The state cannot do this alone, and pretending otherwise is self-sabotage. Public-private partnerships are not optional. They are the accelerant.

Private firms already operate advanced surveillance, cyber defence and analytics at scale. They iterate faster than government procurement cycles. Domains like behavioural analytics, blockchain auditing and zero-trust architecture are already mature in enterprise settings. Plugging this expertise into national security is logical, not ideological.

Structured partnerships can extend national cyber commands through corporate security operations centres. Private academies can modernise police training. Joint ventures can harden infrastructure without ballooning public budgets. Risk sharing improves resilience. Shared capital builds redundant systems that absorb shocks, whether cyber or kinetic. Incentives align naturally. Secure environments attract investment. Economic confidence becomes a security dividend.

Safeguards are essential. Algorithms must be auditable. Data must remain sovereign. Oversight must be independent. Done right, partnerships strengthen the state rather than hollow it out. Models exist. Singapore’s Total Defence rests on citizen-industry alignment. Israel’s security ecosystem blends state control with private innovation. India can adapt these principles to its federal structure through tiered compacts.

Surakshit Bharat is not a slogan. It is a behavioural shift. A National Citizens Security Culture must convert India’s youth bulge into a vigilance multiplier. Reporting should be intuitive. Training should be routine. Participation should be normalised. The ownership of the security of the nation must be a national pride.

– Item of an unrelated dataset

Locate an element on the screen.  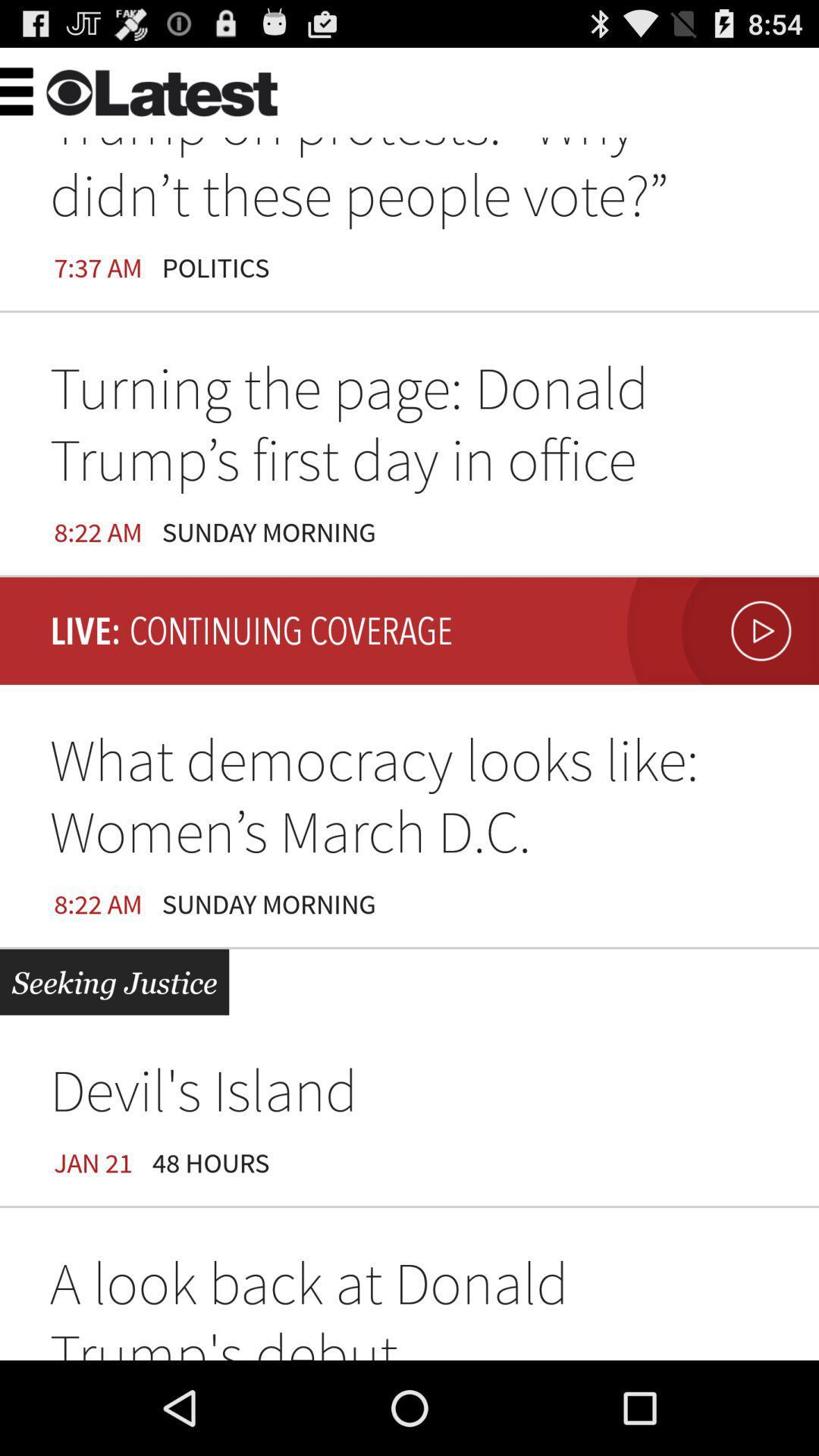
the item on the right is located at coordinates (718, 631).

Digital platforms can gamify threat recognition. Schools can embed security literacy without fear-mongering. Corporates can turn employees into trained sentinels. Success must be measured, not assumed. Hoax neutralisation time, disinformation decay rates and civic participation indices should be tracked publicly.

Institutional backing is non-negotiable. The Integrated Citizens Security Grid needs legislative grounding. Partnerships need viability funding. High-risk metros should be piloted immediately, not studied endlessly. Independent audit mechanisms must guard against abuse and mission creep.

Strategically, this flips the script. Adversaries thrive on concentration and surprise. A distributed grid denies both. Millions of informed citizens, fused intelligence and resilient nodes raise the cost of disruption beyond payoff.

The choice is stark for a nation on the rise, blessed with the largest population and the boon of a youth bulge. Move fast and turn scale into strength, or keep chasing threats after they detonate. Internal security is no longer about control. It is about participation. India has the numbers. It now needs political awakening, the architecture and the nerve to use them. The Year 2026 will be a defining year for India’s Surakshit Bharat transformation.